Start of Data for this exercise

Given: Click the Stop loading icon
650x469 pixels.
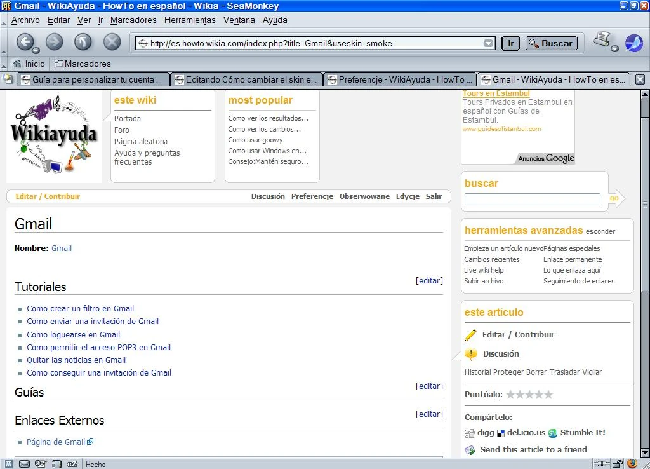Looking at the screenshot, I should tap(112, 42).
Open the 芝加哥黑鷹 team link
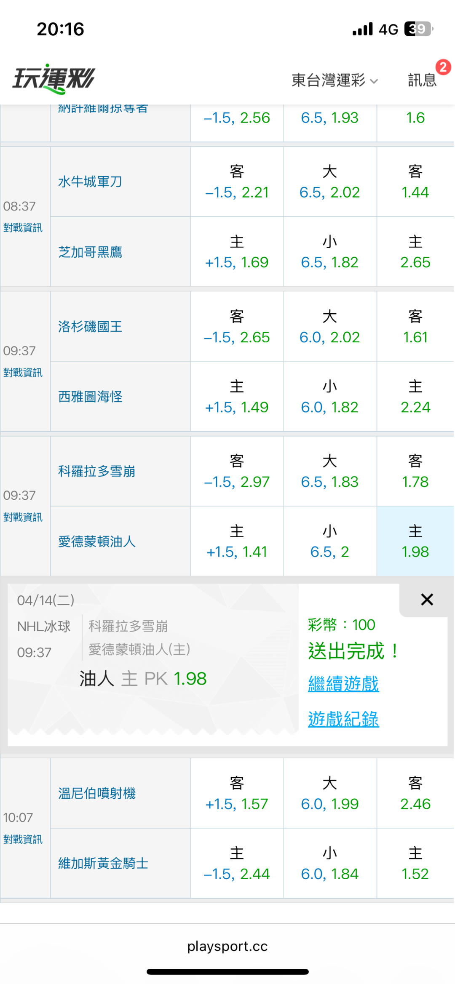The width and height of the screenshot is (455, 984). (90, 252)
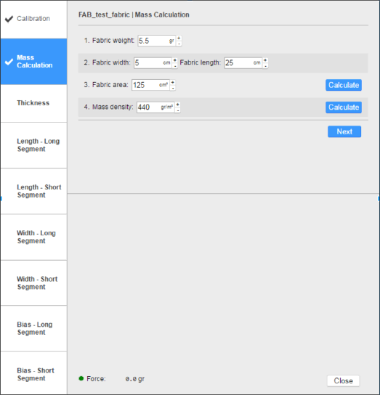
Task: Click the Next button
Action: coord(344,131)
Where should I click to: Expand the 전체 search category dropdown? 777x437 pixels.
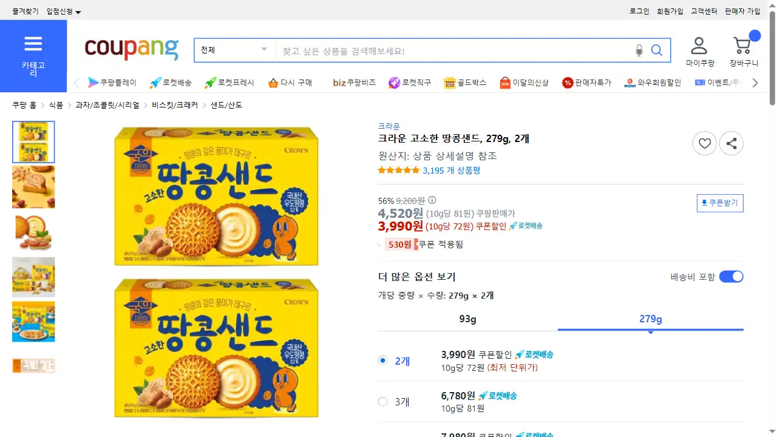tap(235, 50)
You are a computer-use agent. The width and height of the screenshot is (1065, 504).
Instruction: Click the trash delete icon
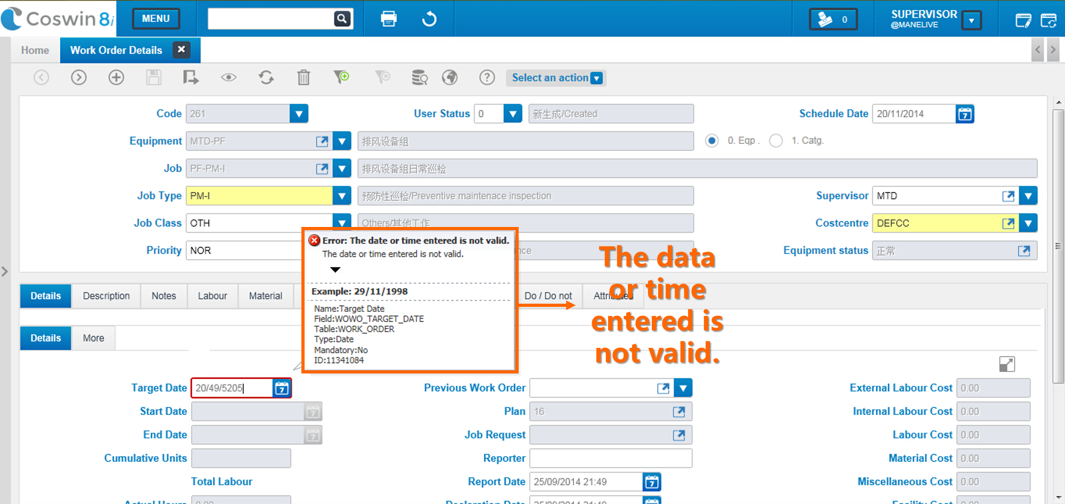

End of Data for this exercise

Instructions for the task:
Take from the listing every line in which the word "icon" appears.

Solution to the problem:
Given: Click the Stop loading icon
Instruction: Click the trash delete icon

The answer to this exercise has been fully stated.